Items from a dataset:
■ ■ ■ ■ ■ ■ ■

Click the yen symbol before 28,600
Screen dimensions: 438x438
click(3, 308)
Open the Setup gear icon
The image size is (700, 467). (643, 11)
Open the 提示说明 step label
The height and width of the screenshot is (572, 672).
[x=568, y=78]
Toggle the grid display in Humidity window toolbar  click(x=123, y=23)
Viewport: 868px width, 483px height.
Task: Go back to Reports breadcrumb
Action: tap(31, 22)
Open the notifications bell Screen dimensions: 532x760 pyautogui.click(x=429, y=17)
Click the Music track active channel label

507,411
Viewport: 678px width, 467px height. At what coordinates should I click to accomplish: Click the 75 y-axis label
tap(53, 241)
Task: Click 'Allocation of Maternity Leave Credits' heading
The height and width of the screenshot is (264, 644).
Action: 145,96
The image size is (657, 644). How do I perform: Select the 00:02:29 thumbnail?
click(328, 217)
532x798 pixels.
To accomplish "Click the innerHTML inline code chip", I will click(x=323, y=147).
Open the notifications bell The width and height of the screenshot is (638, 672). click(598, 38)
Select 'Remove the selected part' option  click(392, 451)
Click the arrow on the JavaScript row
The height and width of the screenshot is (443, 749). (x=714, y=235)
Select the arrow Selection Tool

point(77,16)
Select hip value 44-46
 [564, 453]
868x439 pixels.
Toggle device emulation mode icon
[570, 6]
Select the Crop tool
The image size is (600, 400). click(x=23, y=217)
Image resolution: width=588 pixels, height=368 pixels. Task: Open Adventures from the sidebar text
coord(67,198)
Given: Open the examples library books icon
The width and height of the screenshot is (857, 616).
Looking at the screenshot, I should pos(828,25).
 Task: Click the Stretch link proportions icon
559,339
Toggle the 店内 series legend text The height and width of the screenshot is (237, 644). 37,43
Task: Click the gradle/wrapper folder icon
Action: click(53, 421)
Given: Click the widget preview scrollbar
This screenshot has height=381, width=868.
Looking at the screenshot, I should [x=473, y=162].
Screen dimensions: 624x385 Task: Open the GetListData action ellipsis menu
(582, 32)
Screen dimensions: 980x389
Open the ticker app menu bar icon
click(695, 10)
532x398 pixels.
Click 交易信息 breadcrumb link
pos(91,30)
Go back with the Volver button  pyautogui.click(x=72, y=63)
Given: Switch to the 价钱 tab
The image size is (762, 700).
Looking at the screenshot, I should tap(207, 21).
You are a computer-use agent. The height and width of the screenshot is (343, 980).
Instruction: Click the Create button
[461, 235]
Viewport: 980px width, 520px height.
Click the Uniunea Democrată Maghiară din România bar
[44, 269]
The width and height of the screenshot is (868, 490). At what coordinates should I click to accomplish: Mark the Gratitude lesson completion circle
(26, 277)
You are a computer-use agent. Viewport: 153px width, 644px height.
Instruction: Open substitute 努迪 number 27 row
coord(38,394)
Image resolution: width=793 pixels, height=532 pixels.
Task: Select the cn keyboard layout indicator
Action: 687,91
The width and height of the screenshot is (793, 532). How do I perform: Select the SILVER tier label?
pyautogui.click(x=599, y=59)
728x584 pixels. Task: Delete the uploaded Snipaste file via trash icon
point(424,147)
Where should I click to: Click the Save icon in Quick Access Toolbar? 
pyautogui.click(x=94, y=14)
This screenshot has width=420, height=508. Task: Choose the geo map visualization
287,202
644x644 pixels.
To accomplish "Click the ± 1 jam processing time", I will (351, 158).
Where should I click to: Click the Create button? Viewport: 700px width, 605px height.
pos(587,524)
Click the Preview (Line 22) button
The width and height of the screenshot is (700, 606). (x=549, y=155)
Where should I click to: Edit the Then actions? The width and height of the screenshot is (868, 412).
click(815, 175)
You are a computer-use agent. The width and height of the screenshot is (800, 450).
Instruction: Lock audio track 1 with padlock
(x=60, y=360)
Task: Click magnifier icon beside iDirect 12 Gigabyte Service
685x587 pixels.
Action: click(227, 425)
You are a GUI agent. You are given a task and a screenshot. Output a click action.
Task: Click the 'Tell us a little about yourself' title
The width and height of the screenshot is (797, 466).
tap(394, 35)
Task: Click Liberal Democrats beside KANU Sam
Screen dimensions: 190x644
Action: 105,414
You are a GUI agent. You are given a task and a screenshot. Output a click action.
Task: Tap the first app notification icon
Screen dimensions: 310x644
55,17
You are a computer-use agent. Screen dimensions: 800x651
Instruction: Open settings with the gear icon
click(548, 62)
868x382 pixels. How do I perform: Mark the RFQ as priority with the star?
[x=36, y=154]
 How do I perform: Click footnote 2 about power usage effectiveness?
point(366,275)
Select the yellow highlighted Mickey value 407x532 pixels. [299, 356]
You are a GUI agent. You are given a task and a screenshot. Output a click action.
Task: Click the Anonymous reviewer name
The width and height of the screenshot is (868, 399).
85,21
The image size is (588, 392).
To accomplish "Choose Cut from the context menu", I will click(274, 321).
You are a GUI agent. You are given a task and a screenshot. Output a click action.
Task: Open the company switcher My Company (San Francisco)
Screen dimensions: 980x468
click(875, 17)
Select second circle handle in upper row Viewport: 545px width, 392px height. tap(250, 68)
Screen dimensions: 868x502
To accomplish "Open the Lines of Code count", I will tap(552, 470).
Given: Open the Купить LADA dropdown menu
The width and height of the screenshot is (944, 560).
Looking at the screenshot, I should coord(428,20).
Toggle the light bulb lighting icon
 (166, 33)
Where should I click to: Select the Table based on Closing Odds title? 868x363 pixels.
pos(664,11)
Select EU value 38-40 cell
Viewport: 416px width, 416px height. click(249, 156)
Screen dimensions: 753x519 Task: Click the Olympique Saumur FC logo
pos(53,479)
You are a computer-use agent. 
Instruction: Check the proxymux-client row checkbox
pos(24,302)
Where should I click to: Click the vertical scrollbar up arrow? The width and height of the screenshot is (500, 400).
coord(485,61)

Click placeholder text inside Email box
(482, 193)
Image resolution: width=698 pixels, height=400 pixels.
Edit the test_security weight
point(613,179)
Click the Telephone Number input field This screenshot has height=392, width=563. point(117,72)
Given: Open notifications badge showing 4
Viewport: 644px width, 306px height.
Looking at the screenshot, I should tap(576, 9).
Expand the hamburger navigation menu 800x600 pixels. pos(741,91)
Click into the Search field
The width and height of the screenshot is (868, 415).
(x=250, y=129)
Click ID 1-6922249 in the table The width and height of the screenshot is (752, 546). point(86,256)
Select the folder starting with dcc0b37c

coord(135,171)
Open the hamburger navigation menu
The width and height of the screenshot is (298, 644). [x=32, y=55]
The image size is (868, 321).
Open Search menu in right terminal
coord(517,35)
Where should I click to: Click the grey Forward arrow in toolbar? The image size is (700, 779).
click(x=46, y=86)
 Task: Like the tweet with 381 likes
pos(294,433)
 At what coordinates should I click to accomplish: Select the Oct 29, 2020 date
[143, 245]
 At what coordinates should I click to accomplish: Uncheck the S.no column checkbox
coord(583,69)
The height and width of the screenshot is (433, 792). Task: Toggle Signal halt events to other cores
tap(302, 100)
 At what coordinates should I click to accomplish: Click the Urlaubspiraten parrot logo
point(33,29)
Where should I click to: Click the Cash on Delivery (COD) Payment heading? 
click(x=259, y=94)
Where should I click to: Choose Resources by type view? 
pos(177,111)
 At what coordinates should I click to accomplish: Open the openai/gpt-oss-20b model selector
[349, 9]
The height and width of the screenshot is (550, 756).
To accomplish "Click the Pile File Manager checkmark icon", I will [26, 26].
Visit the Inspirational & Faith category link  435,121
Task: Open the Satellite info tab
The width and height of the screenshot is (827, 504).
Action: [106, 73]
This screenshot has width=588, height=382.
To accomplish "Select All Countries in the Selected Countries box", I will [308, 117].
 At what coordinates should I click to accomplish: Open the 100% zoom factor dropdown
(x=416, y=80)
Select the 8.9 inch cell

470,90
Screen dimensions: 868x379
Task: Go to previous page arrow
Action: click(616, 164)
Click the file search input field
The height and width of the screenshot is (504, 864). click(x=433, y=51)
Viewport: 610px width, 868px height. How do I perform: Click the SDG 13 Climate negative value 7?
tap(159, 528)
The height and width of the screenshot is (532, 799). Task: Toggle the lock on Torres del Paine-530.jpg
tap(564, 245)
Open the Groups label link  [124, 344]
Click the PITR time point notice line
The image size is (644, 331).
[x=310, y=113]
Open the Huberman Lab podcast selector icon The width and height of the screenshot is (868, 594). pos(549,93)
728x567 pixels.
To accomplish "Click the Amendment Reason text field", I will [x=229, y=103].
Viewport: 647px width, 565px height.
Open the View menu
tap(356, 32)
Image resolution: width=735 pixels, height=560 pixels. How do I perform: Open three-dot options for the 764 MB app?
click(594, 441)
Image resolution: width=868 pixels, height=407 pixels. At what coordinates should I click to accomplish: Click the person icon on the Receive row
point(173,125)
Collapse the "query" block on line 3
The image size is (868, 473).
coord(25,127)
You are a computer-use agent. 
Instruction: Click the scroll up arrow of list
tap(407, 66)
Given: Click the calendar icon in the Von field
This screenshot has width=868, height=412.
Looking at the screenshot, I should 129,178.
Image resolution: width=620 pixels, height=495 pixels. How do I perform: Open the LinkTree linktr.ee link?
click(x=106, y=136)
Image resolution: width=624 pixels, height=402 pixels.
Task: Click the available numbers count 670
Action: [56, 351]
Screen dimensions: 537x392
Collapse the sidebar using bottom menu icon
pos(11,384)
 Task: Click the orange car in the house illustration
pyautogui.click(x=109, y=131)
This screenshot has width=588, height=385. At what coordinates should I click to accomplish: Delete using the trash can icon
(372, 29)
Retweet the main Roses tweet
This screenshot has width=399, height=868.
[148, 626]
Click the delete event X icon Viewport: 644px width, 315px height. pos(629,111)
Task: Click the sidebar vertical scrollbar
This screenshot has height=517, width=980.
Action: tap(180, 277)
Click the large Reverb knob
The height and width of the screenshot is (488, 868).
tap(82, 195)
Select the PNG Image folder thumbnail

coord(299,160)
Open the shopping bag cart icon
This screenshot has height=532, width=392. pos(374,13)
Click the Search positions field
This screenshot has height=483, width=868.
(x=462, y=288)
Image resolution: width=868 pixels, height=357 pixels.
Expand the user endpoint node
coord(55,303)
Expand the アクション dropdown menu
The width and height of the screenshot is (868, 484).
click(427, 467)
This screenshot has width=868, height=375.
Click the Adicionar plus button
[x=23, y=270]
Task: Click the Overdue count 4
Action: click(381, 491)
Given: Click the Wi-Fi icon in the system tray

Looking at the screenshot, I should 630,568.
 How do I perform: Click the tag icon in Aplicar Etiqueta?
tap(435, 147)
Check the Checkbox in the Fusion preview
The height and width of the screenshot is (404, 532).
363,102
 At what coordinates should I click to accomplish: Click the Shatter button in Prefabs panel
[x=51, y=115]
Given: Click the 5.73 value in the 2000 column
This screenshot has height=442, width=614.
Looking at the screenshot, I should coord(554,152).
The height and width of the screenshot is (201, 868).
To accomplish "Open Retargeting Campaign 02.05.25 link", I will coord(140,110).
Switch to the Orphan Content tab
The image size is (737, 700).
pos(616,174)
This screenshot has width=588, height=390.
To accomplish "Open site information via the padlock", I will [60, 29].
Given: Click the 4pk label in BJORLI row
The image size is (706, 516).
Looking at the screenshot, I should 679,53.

■ ■ ■ ■ ■ ■ ■

Exercise:
Scan the lines above for "Where should I click to: Click the Create" and for "Task: Click the Anonymous reviewer name". Repeat exactly the line holding each of them and every line in between.

Response box:
Where should I click to: Click the Create button? Viewport: 700px width, 605px height.
pos(587,524)
Click the Preview (Line 22) button
The width and height of the screenshot is (700, 606). (x=549, y=155)
Where should I click to: Edit the Then actions? The width and height of the screenshot is (868, 412).
click(815, 175)
You are a computer-use agent. The width and height of the screenshot is (800, 450).
Instruction: Lock audio track 1 with padlock
(x=60, y=360)
Task: Click magnifier icon beside iDirect 12 Gigabyte Service
685x587 pixels.
Action: click(227, 425)
You are a GUI agent. You are given a task and a screenshot. Output a click action.
Task: Click the 'Tell us a little about yourself' title
The width and height of the screenshot is (797, 466).
tap(394, 35)
Task: Click Liberal Democrats beside KANU Sam
Screen dimensions: 190x644
Action: 105,414
You are a GUI agent. You are given a task and a screenshot. Output a click action.
Task: Tap the first app notification icon
Screen dimensions: 310x644
55,17
You are a computer-use agent. Screen dimensions: 800x651
Instruction: Open settings with the gear icon
click(548, 62)
868x382 pixels. How do I perform: Mark the RFQ as priority with the star?
[x=36, y=154]
 How do I perform: Click footnote 2 about power usage effectiveness?
point(366,275)
Select the yellow highlighted Mickey value 407x532 pixels. [299, 356]
You are a GUI agent. You are given a task and a screenshot. Output a click action.
Task: Click the Anonymous reviewer name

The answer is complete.